The series gets very dark and often incredibly sad. I’m wondering how you grappled with the realities of the situation without making it too upsetting? How do you grip audiences with the dreadful parts of the series without making them want to turn it off?

Fair enough. The show is harrowing, and the story is, but I think it’s also important and timely and gripping. You really will get involved in these characters and in the narrative, and even though some of the things are harrowing, I think that it’s fundamentally a very humanistic story. There is also a lot of heroism on display and we’re telling a story about a group of people, most of whom volunteered to be there. They didn’t have to be in the hospital. They were trying to do their best to help the other patients, the staff members, and I think there’s something fundamentally really uplifting and positive about how hard these characters work to behave altruistically and help their fellow humans during this horrible crisis. But there were difficult moments. That’s just part of the storytelling. I don’t think that John and I consciously thought too much about you know, ‘What was the right level? What was the wrong level?’ I think it was more about just trying to feel like we were being honest and truthful in the story that we wanted to tell and in trying to balance the various elements and really show the pressures that these characters were under. It led us to what you see on the screen and I think it’s pretty good and gripping, and we hope the audience feels the same way.

How much of the series was practical vs. visual effects? I really couldn’t tell how much of the flooding was practical.

We worked really hard. We spent thousands of hours discussing the technical challenges of replicating New Orleans — a giant city that 80% of it was under 10 feet of water. So how do we do that? We built a 4 million gallon tank in Hamilton, Ontario, and it was big enough to put multiple boats in it and drive the boats up and down the streets around the hospital. That created a lot of verisimilitude. Then we combined [that] with visual effects. We did a lot of things that were practical, and then we enhanced them with visual effects. The helipad was another really tricky thing. We really wanted to show how perilous and dangerous and vertiginous it was to go up to that top of that thing, especially if you’re trying to carry an unconscious patient. It included building a replica of the helipad to full scale. It was a complicated process and I’m very happy to hear you [weren’t able to] figure out how we did it because that’s kind of the magic trick of cinema. You want to make the audience feel it was real and we worked really hard to try to convince you it was real.

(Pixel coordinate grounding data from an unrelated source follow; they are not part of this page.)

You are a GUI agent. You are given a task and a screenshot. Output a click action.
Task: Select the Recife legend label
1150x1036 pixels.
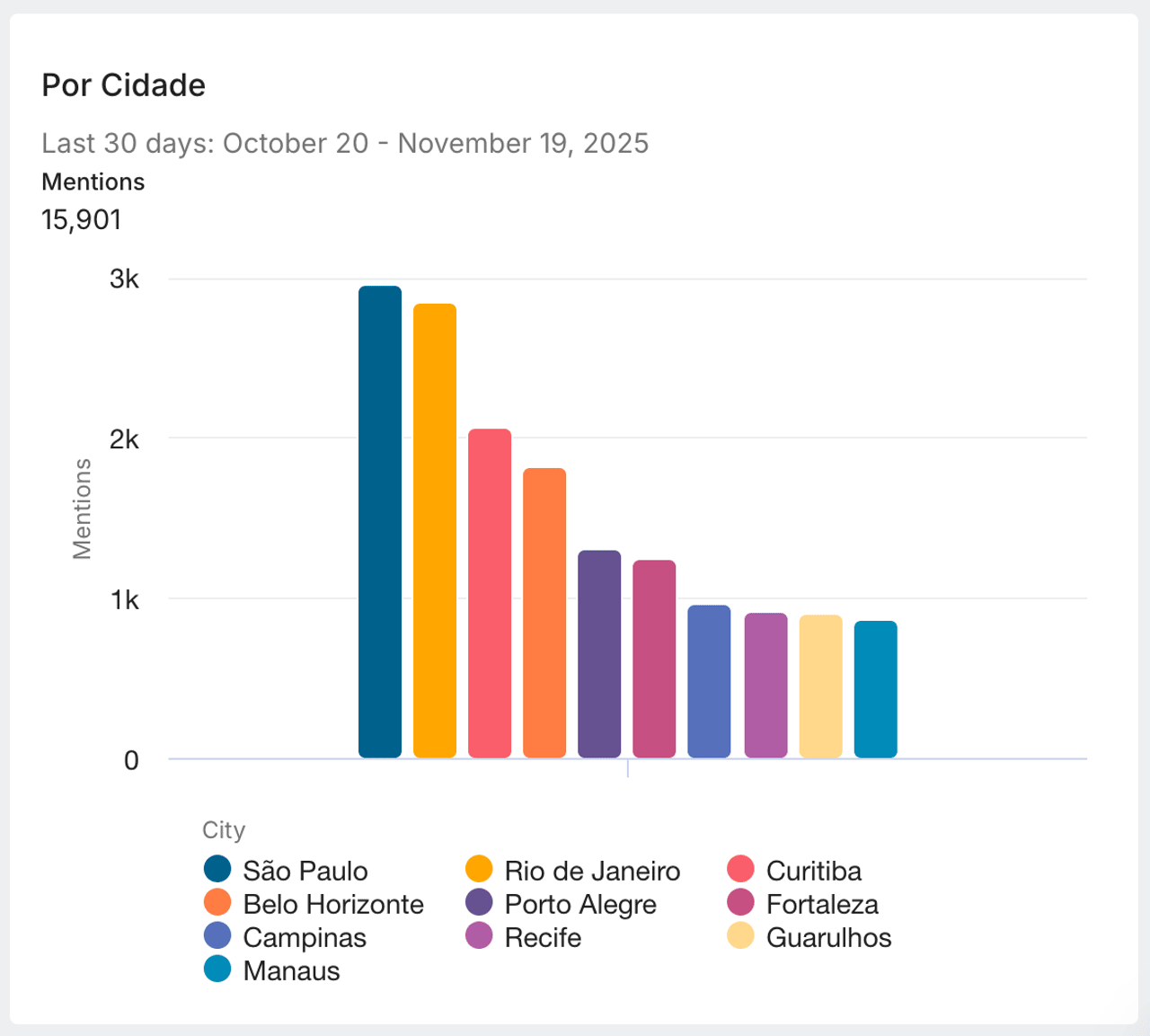(x=543, y=937)
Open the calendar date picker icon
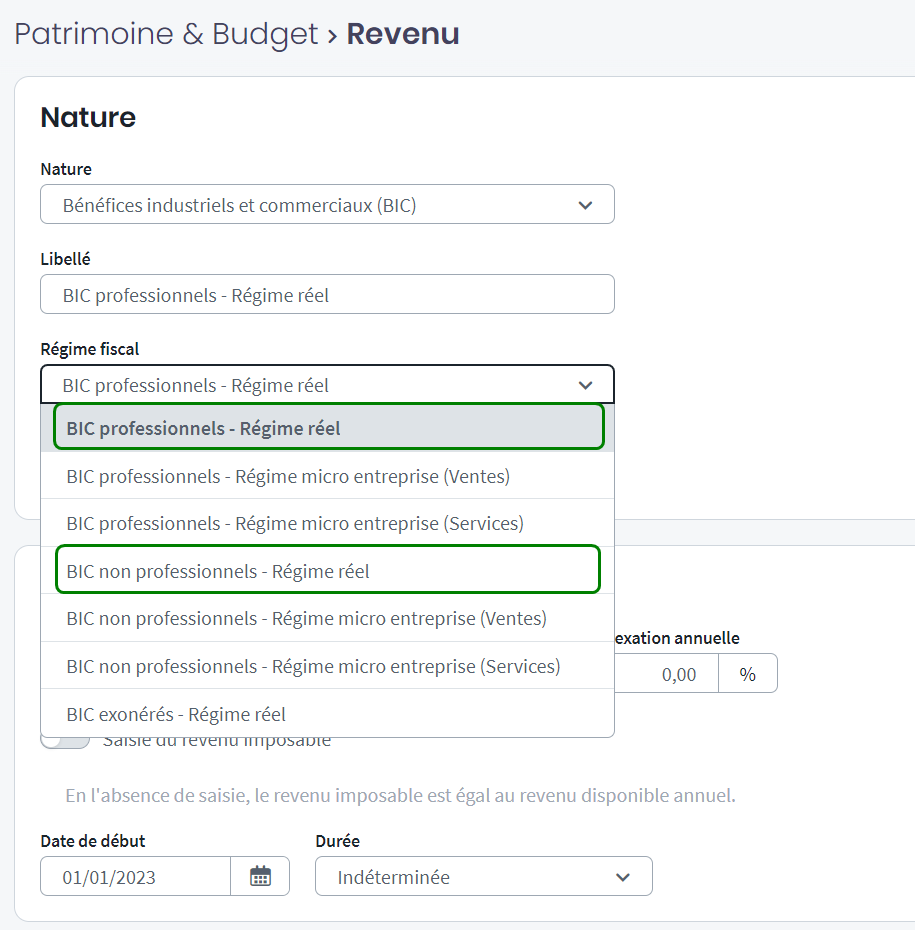The image size is (915, 930). [x=260, y=877]
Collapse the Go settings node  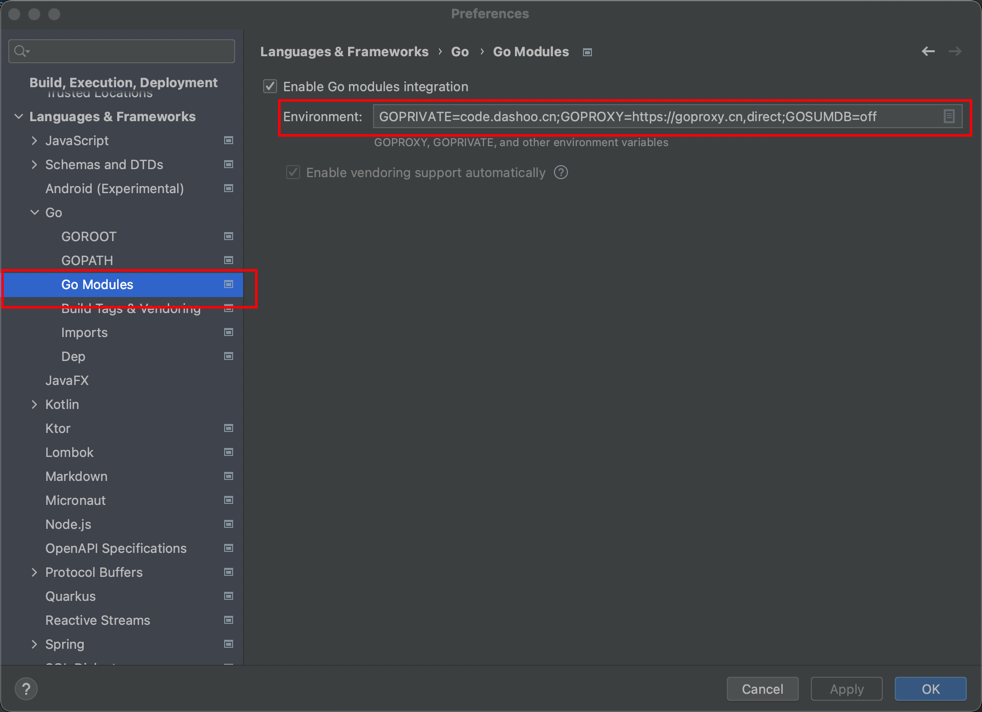pyautogui.click(x=35, y=213)

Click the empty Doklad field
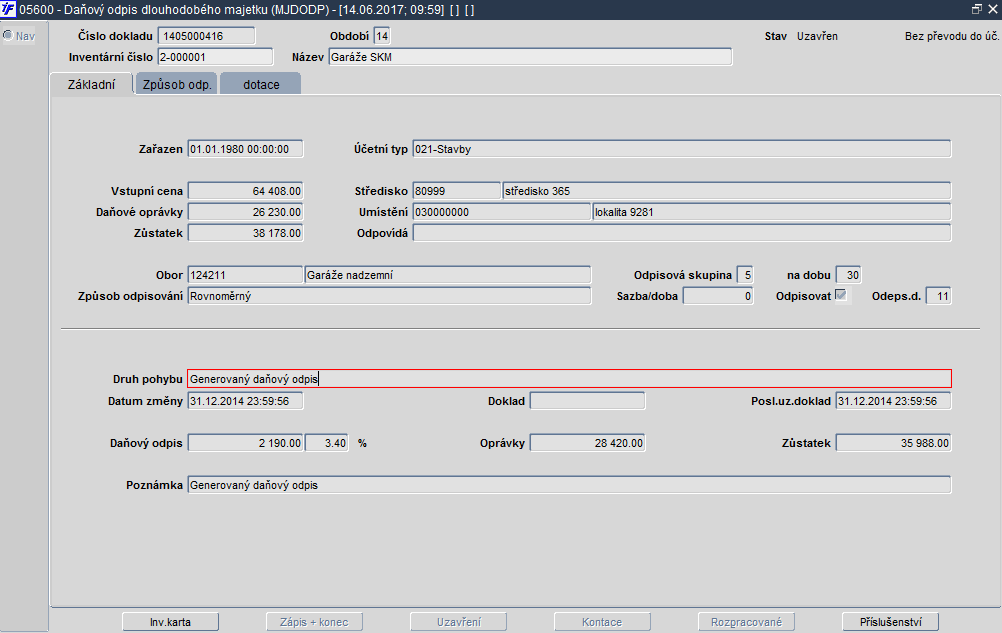[x=587, y=400]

Four million gallons. Wow. 

Yeah. I mean, we’re lucky. Right from the get go, Apple supported the vision of making this show very cinematic. I think there’s another version of the show, which would have been much more contained in the hospital. But absent the context of really what was going on in the hurricane with the flooding, I don’t think the story would have been as powerful. It felt really important to John and I that you’d be able to experience the disaster on the scale that the characters were experiencing the disaster.